Section: New Results

Security and Privacy

Participants : Mohammad-Mahdi Bazm, Fatima Zahra Boujdad, Wilmer Edicson Garzon Alfonso, Jean-Marc Menaud, Sirine Sayadi, Mario Südholt.

This year the team has provided two major contributions on security and privacy challenges in distributed systems. First, we have extended our model for secure and privacy-aware biomedical analyses, as well as started to explore the impact of the big-data analyses in this context. Second, we have contributed mitigation methods for Cloud-based side-channel attacks.

In [24], we have developed a methodology for the development of secure and privacy-aware biomedical analyses we motivate the need for real distributed biomedical analyses in the context of several ongoing projects, including the I-CAN project that involves 34 French hospitals and affiliated research groups. We present a set of distributed architectures for such analyses that we have derived from discussions with different medical research groups and a study of related work. These architectures allow for scalability, security/privacy and reproducibility properties to be taken into account. A predefined set of architectures allows medecins and biomedical engineers to define high-level distributed architectures for biomedical analyses that ensure strong security and constraints on private data. Architectures from this set can then be implemented with ease because of detailed, also predefined, detailed implementation templates. Finally, we illustrate how these architectures can serve as the basis of a development method for biomedical distributed analyses.

In [10] and [23], we presented a new taxonomy for container security with a particular focus on data transmitted through the virtualization boundary. Containerization is a lightweight virtualization technique reducing virtualization overhead and deployment latency compared to full VM; its popularity is quickly increasing. However, due to kernel sharing, containers provide less isolation than full VM. Thus, a compromised container may break out of its isolated context and gain root access to the host server. This is a huge concern, especially in multi-tenant cloud environments where we can find running on a single server containers serving very different purposes, such as banking microservices, compute nodes or honeypots. Thus, containers with specific security needs should be able to tune their own security level. Because OS-level defense approaches inherited from time-sharing OS generally requires administrator rights and aim to protect the entire system, they are not fully suitable to protect usermode containers. Research recently made several contributions to deliver enhanced security to containers from host OS level to (partially) solve these challenges. In this survey, we propose a new taxonomy on container defense at the infrastructure level with a particular focus on the virtualization boundary, where interactions between kernel and containers take place. We then classify the most promising defense frameworks into these categories.

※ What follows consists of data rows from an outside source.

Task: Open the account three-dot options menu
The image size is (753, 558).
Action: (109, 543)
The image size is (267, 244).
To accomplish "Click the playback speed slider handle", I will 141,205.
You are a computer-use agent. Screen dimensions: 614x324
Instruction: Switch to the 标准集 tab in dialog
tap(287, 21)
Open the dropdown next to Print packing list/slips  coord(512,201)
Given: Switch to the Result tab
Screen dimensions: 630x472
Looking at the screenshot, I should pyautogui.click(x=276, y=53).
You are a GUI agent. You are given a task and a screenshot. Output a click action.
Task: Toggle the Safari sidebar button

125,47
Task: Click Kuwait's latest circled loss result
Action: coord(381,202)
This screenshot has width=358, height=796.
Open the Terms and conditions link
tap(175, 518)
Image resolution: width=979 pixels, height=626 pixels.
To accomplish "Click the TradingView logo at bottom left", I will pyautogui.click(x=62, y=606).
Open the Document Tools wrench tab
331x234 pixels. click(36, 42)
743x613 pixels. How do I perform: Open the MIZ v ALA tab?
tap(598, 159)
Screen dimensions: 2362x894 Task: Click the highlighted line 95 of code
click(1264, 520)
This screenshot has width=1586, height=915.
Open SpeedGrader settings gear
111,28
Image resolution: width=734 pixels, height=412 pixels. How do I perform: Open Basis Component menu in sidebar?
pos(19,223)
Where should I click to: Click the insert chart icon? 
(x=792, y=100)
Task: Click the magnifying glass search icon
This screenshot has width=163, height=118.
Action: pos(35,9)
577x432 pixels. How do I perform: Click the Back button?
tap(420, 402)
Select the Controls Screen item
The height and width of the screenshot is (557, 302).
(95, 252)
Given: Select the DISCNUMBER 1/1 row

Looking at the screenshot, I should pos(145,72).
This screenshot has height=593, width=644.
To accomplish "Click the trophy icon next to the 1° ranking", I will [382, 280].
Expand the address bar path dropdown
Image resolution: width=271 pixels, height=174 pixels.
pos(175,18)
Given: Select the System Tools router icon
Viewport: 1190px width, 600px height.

Finally, we have leveraged an approach based on Moving Target Defense (MTD) theory to interrupt a cache-based side-channel attack between two Linux containers in the context of the Mohammad Mahdi's PhD thesis [1]. MTD allows us to make the configuration of system more dynamic and consequently more harder to attack by an adversary, by using shuffling at different level of system and cloud. Our approach does not need to carrying modification neither into the guest OS or the hypervisor. Experimental results show that our approach imposes very low performance overhead. We have also provided a survey on the isolation challenge and on the cache-based side-channel attacks in cloud computing infrastructures. We have developed different approaches to detect/mitigate cross-VM/cross-containers cache-based side-channel attacks. Regarding the detection of cache-based side-channel attacks, we have enabled their detection by leveraging Hardware performance Counters (HPCs) and Intel Cache Monitoring Technology (CMT) with anomaly detection approaches to identify a malicious virtual machine or a Linux container. Our experimental results show a high detection rate.